**Task prompt**. Only the lines from the one containing "Task: Open the オブジェクト tab in top menu" through the final line below belong in the output, copied exactly and without pictures.

-.-.-

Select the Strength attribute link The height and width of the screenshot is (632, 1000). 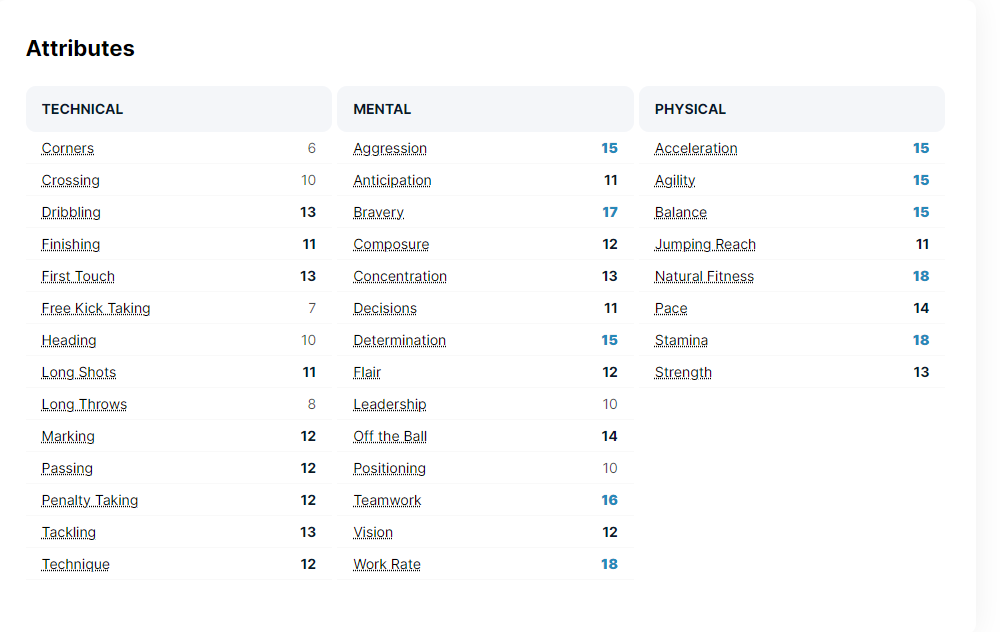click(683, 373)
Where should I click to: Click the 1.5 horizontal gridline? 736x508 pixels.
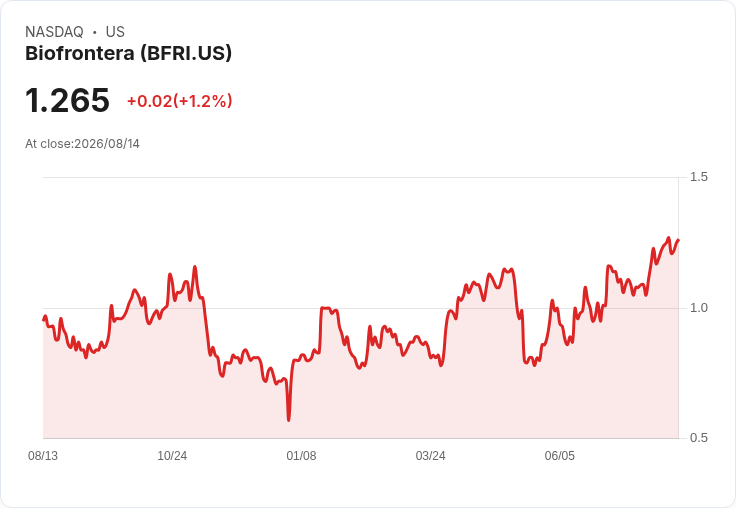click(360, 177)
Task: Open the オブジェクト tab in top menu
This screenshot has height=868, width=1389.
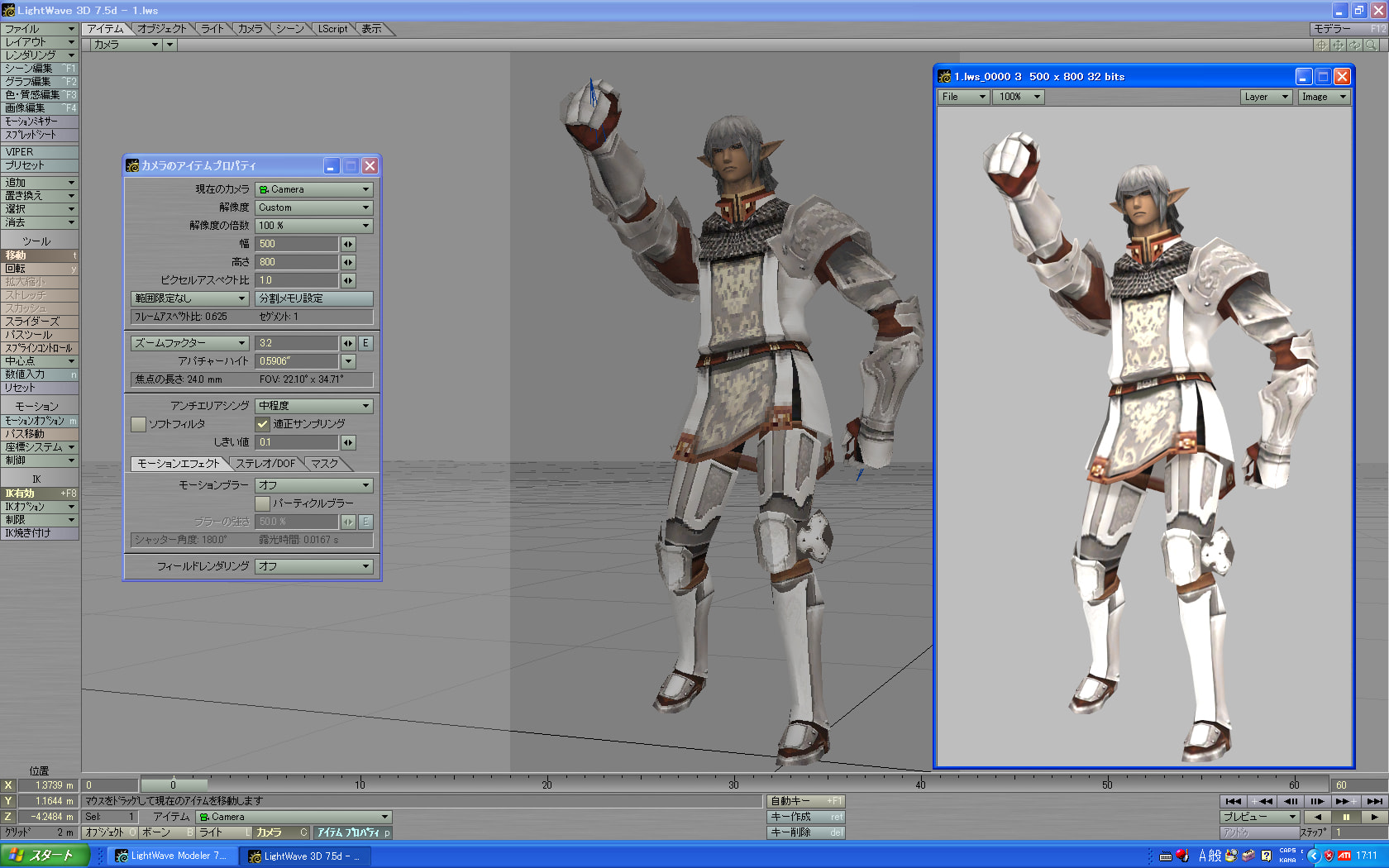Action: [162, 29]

-.-.-

**Reply**.
Task: Open the オブジェクト tab in top menu
This screenshot has height=868, width=1389.
Action: [162, 29]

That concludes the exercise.